Primary movers: Glutes, Hamstrings & Quads.Secondary movers: Calf, Abs, Lower Back muscles, Hip Flexor.How to:

  1. Keep your upper body straight, with your shoulders back and relaxed and chest up.
  2. Looking forward, choosing a point in the distance to focus on without looking down.
  3. Step forward with one leg, lowering your hips until both knees are bent at about a 90-degree angle.
  4. Make sure your front knee is directly above your ankle, not pushed out too far (front knee shouldn’t go past your toes) and make sure your back knee doesn't touch the floor but stays at that 90 degree angle. (This is what we mean when we say “lower that back knee”!)
  5. Keep the weight in your heels as you push back up to the starting position.
  6. To make it more challenging, grab some dumbbells!

Squat

Primary movers: Major Glute muscles, Deep Back muscles, Hamstrings & QuadsSecondary movers: Abs, Minor Glute muscles, Calf.How to:

  1. Stand facing forward and your chest up.
  2. Place your feet slightly wider that shoulder width apart. Extend your hands straight out in front of you to help keep your balance.
  3. Sit back and down like you're sitting into an imaginary chair.
  4. Keep your head facing forward as your upper body bends forward just slightly. Keeping your chest up as you descend.
  5. Lower down so your thighs are as parallel to the floor as possible, with your knees over your ankles. Press your weight back into your heels.
  6. Keep your core engaged (belly button into spine) pushing through your heels to bring yourself back to the starting position.

Push-up

Primary movers: Pec (major), Delts, TricepsSecondary movers: Shoulder muscle group, AbsHow to:

  1. Assume a plank position supporting yourself with just your hands (palms down and approximately shoulder width apart) and balls of feet (toes).
  2. Make a straight line with your body from your hands to your heels.

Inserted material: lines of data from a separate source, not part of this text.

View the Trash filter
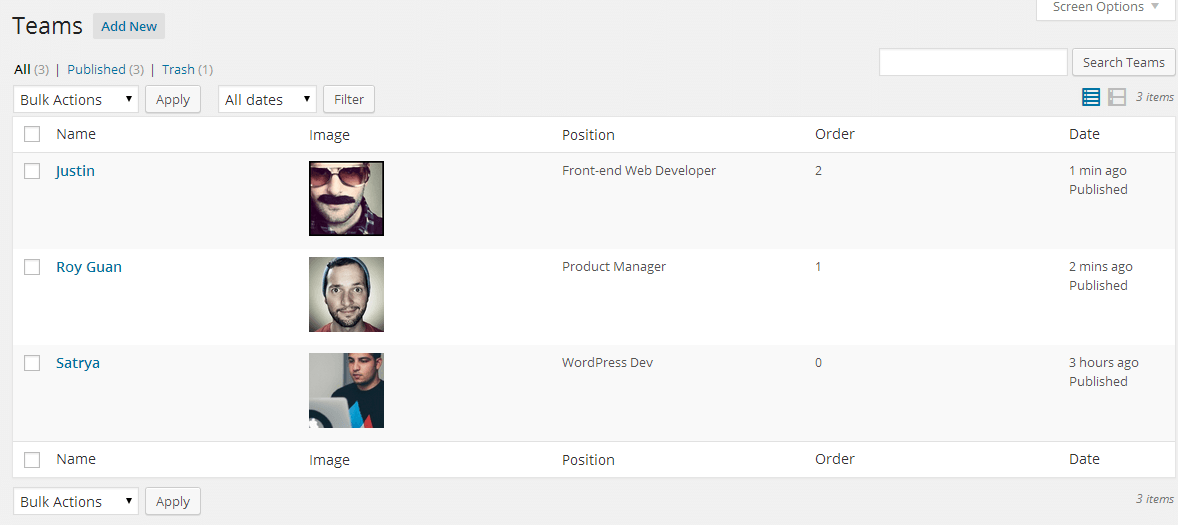 tap(178, 70)
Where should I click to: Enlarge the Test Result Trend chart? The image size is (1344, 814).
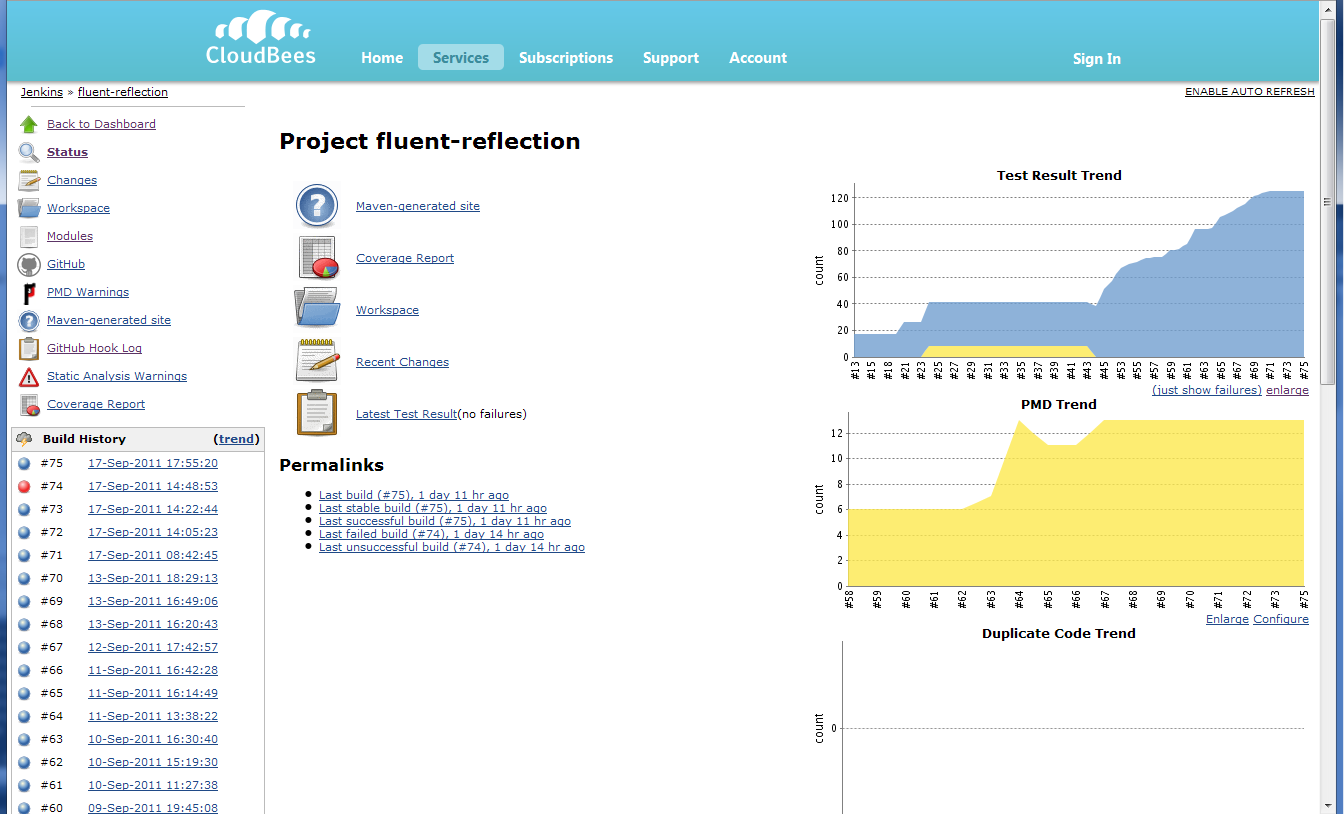1287,390
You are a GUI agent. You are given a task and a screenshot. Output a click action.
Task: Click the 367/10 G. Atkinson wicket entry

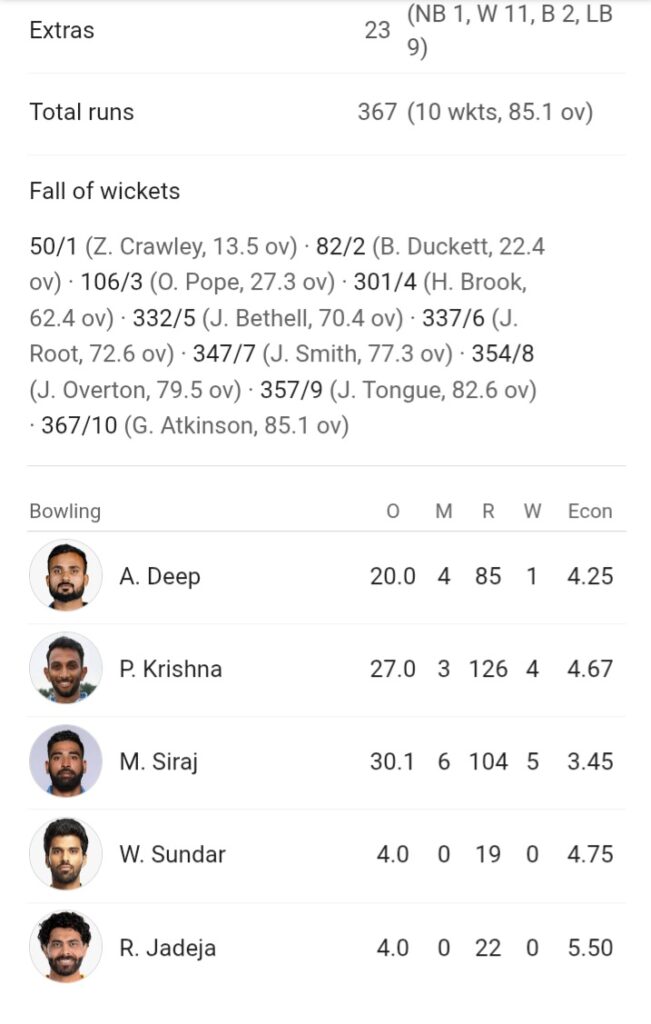(x=195, y=426)
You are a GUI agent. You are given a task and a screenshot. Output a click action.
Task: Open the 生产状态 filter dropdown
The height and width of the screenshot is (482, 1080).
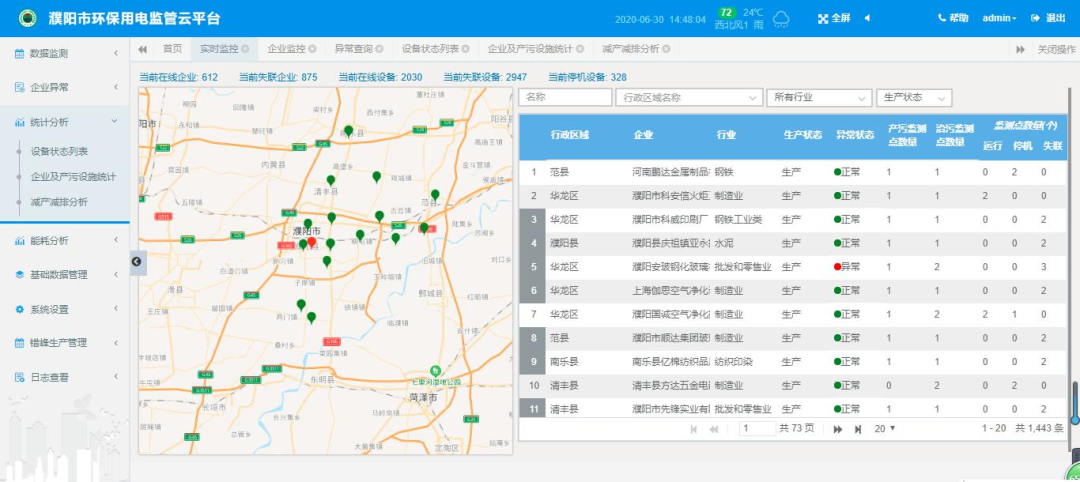(x=914, y=98)
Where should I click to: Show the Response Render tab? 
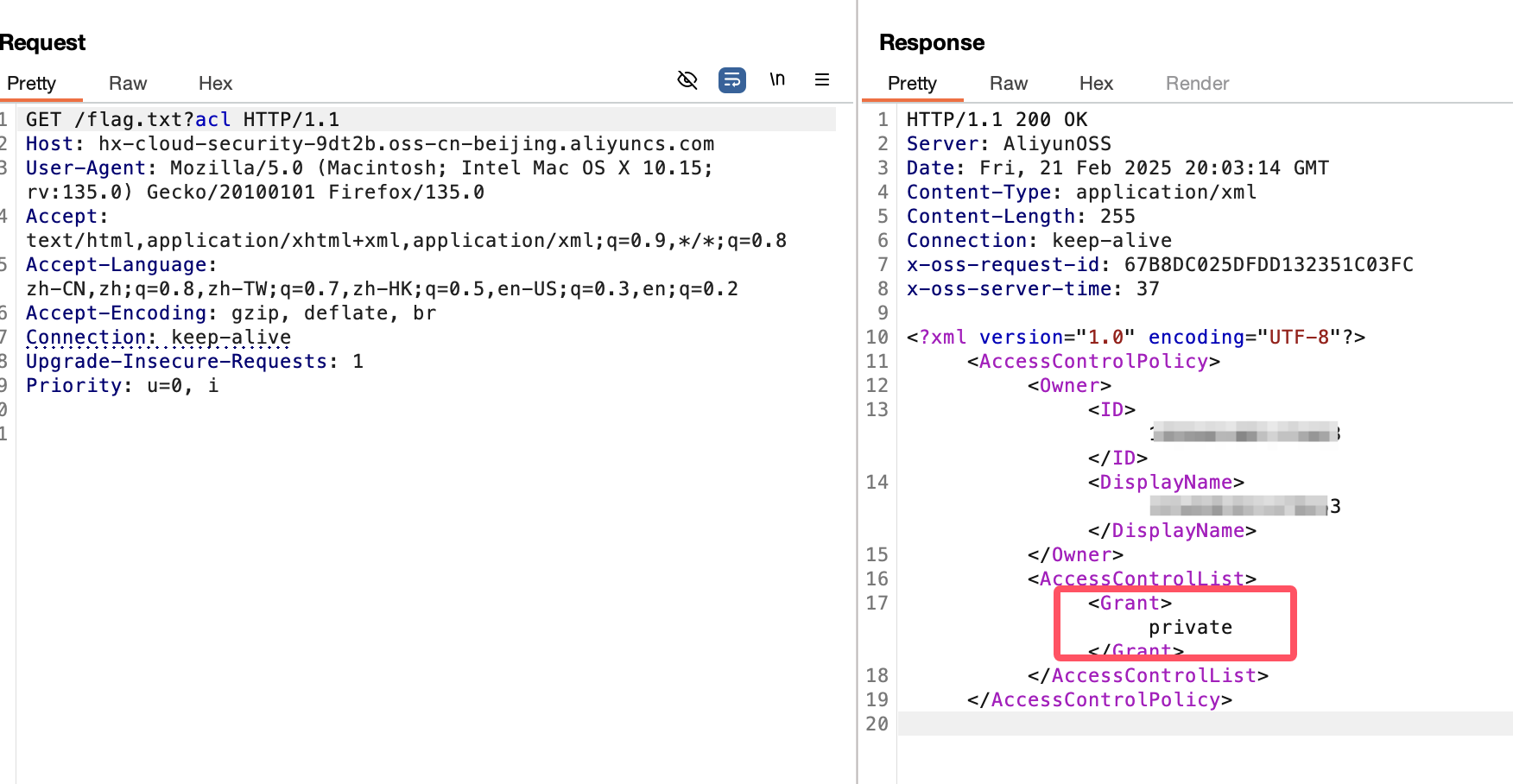(1197, 84)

Engage your core.
  3. Face the floor ensuring a nice straight relaxed spine.
  4. Bending at the elbows, lower your torso to the ground until your elbows form a 90 degree angle. Keep your head facing forward. Try to have the tip of your nose pointed downwards.
  5. Take in a breath as you lower yourself down.
  6. Breathe out as you push up. Continue the push until your arms are almost in a straight position, but not locked out.

Bent-over Row

Primary moves: Lats (largest back muscle), RhomboidsSecondary movers: Biceps, Traps, Lower back, shoulder muscle group & Oblique.How to:

  1. Stand with feet hip-width apart and keep your knees slightly bent as you bend over at the waist.
  2. Engage your core and keep your back straight. The key to this part of the exercise is to maintain a natural spine shape. (ie not hunched or dipped)
  3. Contract your back muscles as you pull your arms in. Shoulders close to the body.
  4. Keep the shoulders back and down, don’t shrug your shoulders.

HOT TIP: The best way to describe this move (and one that made it click in my head) is imagine you have a grape between your shoulder blades and you want to squeeze out the juices at each movement.